Wie schrijft, die blijft best niet ‘contactloos’
literatuur
foto © Bas Vinckx
#MeToo heeft nu ook de letteren bereikt. Maar contactloos in de kunst en de literatuur werkt niet.
#MeToo heeft nu ook de Nederlandse letteren opgeschud. Eerlijk gezegd: de (media)keuzes van de literaire poortwachters zijn veel vaker voorwerp van machtsmisbruik.
Dubieuze lunchafspraken
Het kon natuurlijk niet uitblijven. De letteren hebben nu ook hun #MeToo-schandaaltje. Afgelopen week kwam literair criticus Arjan Peters van het Nederlandse dagblad de Volkskrant in het midden van een mediastorm terecht omdat hij systematisch jonge schrijfsters zou gestalkt hebben, een beetje à la Bart De Pauw. Niet met vulgaire sms’en maar met lunchafspraken. Of het daar bij bleef, was voer voor heel wat geroddel. Maar Peters werd door zijn hoofdredactie alleszins geschorst (en straks ontslagen?). In afwachting van een arbeidsrechterlijk geschil, zoals dat heet, wenste noch de Volkskrant, noch Peters zelf te reageren.
Dat deden de schrijfsters dan maar in zijn plaats. Lize Spit viel haar Nederlandse zusters bij met een Facebook-post waarin ze haarfijn het ‘schandaal’ van dergelijke stalking registreert. Als auteur heb je er niet om gevraagd om met opdringerige mails en posts te worden lastig gevallen en voel je je, ook al heb je daar part noch deel aan, finaliter toch besmeurd. Saskia De Coster hield het bij een puristisch-hilarische oproep tot vermijding van dit staaltje machtsmisbruik door een tijdelijk contactverbod tussen criticus en auteur in te lassen: ‘Een recensent en een schrijver kunnen ook weleens samenzitten, maar er zou een sperperiode moeten zijn: een aantal maanden voor en na publicatie van het boek hebben recensent en schrijver geen contact.’
Contactloos werkt niet
Uiteraard zijn dergelijke avances op z’n Peters ongeoorloofd, en als het werkelijk om effectieve, systematische stalking gaat, misschien strafbaar. Maar laat ons wel wezen: ‘contactloos’ in de kunstwereld in het algemeen en in het literaire wereldje in het bijzonder werkt niet en zou van de literatuur een steriel woordenspel maken.
Wie schrijft, die blijft best in contact met de diverse spelers in het literaire veld om zichzelf niet alleen een plaatsje te geven, opgemerkt te worden en dus aan de bak te komen maar ook omdat hij daardoor zijn literaire producten kan verfijnen en verbeteren.
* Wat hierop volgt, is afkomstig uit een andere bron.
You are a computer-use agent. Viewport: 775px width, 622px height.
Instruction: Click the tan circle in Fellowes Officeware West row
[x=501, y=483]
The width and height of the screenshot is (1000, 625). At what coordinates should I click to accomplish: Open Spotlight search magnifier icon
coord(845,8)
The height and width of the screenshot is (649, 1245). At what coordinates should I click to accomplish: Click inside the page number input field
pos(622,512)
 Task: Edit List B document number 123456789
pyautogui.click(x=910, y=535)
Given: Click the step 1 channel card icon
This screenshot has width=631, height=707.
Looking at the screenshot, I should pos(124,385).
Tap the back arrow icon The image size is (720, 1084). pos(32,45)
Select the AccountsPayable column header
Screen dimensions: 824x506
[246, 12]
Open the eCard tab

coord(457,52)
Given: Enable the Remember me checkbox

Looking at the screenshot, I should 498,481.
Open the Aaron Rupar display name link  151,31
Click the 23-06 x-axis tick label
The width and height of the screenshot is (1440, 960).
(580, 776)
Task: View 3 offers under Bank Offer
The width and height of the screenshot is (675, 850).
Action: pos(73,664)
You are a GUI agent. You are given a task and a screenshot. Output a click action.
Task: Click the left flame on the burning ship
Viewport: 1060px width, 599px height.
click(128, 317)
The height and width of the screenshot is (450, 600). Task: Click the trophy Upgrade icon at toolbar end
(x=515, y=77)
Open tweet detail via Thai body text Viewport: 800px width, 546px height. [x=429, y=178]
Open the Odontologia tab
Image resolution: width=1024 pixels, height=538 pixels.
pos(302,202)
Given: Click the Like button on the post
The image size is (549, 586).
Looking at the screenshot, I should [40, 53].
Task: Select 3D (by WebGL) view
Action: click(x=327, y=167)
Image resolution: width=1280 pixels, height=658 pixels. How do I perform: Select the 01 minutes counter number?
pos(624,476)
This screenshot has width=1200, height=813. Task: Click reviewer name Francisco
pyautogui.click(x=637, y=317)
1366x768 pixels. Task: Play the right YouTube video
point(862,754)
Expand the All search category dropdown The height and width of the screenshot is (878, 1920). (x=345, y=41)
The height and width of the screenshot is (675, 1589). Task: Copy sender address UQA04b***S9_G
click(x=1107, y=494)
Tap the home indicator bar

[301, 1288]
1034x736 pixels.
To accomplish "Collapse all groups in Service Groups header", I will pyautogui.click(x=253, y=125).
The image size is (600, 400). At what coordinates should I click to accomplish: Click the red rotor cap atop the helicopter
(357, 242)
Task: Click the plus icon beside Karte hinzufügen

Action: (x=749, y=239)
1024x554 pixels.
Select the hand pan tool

Als criticus had en heb ik nog altijd gesprekken met auteurs tegen wie ik onverbloemd mijn mening zeg over hun literair ambacht, zoals zij dat trouwens ook doen over mijn analyses van hun werk. Positief maar ook negatief, in alle openheid en soms met een glas erbij. Uitgeefredacteurs en beslagen eindredacteurs die het goed menen met hun pupillen helpen natuurlijk om de literaire kwaliteit te verbeteren. En ook enthousiaste boekhandelaars en lezers kunnen bij ontmoetingen dankzij hun spontane oprispingen de in de regel eenzame schrijver op betere literaire gedachten brengen. Feedback heet zoiets, en dat krijg je echt niet door als schrijver in je kot te blijven. Tenzij je een genie bent natuurlijk.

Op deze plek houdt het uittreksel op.